In der Ausstellung wird es auch eine sogenannte Forschungs-Lounge geben, in der die die Besucher einerseits Kontakt zu Forschungsergebnissen, Publikationen und Datenbanken bekommen können und die andererseits Raum für Gespräche und Teile des ausführlichen Begleitprogramms bietet. Besonderen Stellenwert hat dabei die direkte Vermittlung in Form verschiedener Führungsformate, in denen z.B. Restauratoren und Kunsthistoriker aus erster Hand erzählen.
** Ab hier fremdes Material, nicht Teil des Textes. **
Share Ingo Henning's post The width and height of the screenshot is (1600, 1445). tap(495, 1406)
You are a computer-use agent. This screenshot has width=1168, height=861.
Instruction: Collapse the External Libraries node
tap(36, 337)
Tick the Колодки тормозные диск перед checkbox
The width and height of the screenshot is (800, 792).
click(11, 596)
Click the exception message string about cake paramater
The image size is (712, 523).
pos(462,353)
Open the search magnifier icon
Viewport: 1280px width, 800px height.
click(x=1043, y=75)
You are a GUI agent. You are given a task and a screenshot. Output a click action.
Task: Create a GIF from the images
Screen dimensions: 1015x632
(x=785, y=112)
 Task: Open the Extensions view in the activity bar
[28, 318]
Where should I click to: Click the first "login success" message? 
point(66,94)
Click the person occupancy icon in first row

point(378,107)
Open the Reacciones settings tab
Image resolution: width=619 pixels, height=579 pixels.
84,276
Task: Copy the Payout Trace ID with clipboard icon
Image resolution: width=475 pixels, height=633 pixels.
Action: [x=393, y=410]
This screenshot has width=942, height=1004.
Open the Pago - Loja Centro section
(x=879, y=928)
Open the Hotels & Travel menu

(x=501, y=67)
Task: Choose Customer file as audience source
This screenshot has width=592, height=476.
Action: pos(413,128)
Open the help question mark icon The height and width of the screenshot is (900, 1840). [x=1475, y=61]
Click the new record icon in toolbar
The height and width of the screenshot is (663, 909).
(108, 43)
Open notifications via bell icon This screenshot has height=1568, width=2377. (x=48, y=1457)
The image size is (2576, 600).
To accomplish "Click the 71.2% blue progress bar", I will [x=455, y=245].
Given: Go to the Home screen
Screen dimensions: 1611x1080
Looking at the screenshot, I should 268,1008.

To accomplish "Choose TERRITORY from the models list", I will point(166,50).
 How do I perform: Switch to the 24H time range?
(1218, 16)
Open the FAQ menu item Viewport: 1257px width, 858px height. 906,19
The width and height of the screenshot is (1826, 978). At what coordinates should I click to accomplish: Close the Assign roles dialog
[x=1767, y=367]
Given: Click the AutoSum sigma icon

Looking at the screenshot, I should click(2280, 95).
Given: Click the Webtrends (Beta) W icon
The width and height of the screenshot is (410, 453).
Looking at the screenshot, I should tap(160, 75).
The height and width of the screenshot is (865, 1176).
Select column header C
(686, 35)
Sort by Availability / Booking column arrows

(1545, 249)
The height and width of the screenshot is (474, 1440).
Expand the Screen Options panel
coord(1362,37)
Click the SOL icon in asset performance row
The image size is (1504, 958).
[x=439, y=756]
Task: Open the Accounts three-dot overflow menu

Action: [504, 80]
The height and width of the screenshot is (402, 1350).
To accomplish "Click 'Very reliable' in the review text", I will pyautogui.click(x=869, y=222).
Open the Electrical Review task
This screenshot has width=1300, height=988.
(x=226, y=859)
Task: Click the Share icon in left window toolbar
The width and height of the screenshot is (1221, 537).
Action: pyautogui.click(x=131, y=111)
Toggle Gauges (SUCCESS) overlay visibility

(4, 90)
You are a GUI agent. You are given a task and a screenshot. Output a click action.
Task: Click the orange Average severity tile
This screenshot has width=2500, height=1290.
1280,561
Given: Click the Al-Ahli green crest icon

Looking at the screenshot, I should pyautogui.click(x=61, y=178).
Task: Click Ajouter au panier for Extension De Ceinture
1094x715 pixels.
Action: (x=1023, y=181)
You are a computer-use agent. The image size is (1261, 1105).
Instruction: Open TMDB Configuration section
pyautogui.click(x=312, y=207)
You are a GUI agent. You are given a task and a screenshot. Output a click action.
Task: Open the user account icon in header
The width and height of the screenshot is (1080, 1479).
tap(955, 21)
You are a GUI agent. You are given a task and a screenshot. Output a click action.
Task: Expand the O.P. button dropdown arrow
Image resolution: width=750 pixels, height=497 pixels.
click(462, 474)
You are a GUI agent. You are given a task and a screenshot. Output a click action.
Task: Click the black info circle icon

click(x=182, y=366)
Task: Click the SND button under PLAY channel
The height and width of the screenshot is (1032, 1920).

Ein konkretes Beispiel in der Ausstellung ist ein Blumenstillleben aus dem 17. Jahrhundert. Die Untersuchung hat ergeben, dass das Bild im 19. Jahrhundert aus 28 einzelnen Segmenten, die aus einem bestehenden Gemälde ausgeschnitten wurden,  neu arrangiert wurde. Die Röntgenaufnahme gibt ein klares Bild des Pasticchios, durch die Untersuchung und die Analyse der Pigmente konnten wir rekonstruieren, wann was geschah. Im Spannungsfeld zwischen drastischer Reparatur, Fälschung und Original lassen sich damit hochinteressante Bezüge herstellen.

Die Ausstellung ist sicherlich keine Restaurierungsausstellung, in der Restauratoren viel fachlich Neues erfahren. Aber als Experimentierfeld um einer breiten Öffentlichkeit komplexe Themen der kulturhistorischen Forschung zugänglich zu machen, ist sie sicherlich auch für Restauratoren von großem Interesse.

Bildgebende Verfahren machen sichtbar, was das bloße Auge nicht erkennt: Die Blüten dieses Blumenstillebens wurden einst aus anderen Gemälden ausgeschnitten und neu zu dieser Komposition zusammengefügt – wie die Röntgenaufnahme (linker Bildstreifen Mitte) offenbart. (Foto: GNM / Dirk Messberger)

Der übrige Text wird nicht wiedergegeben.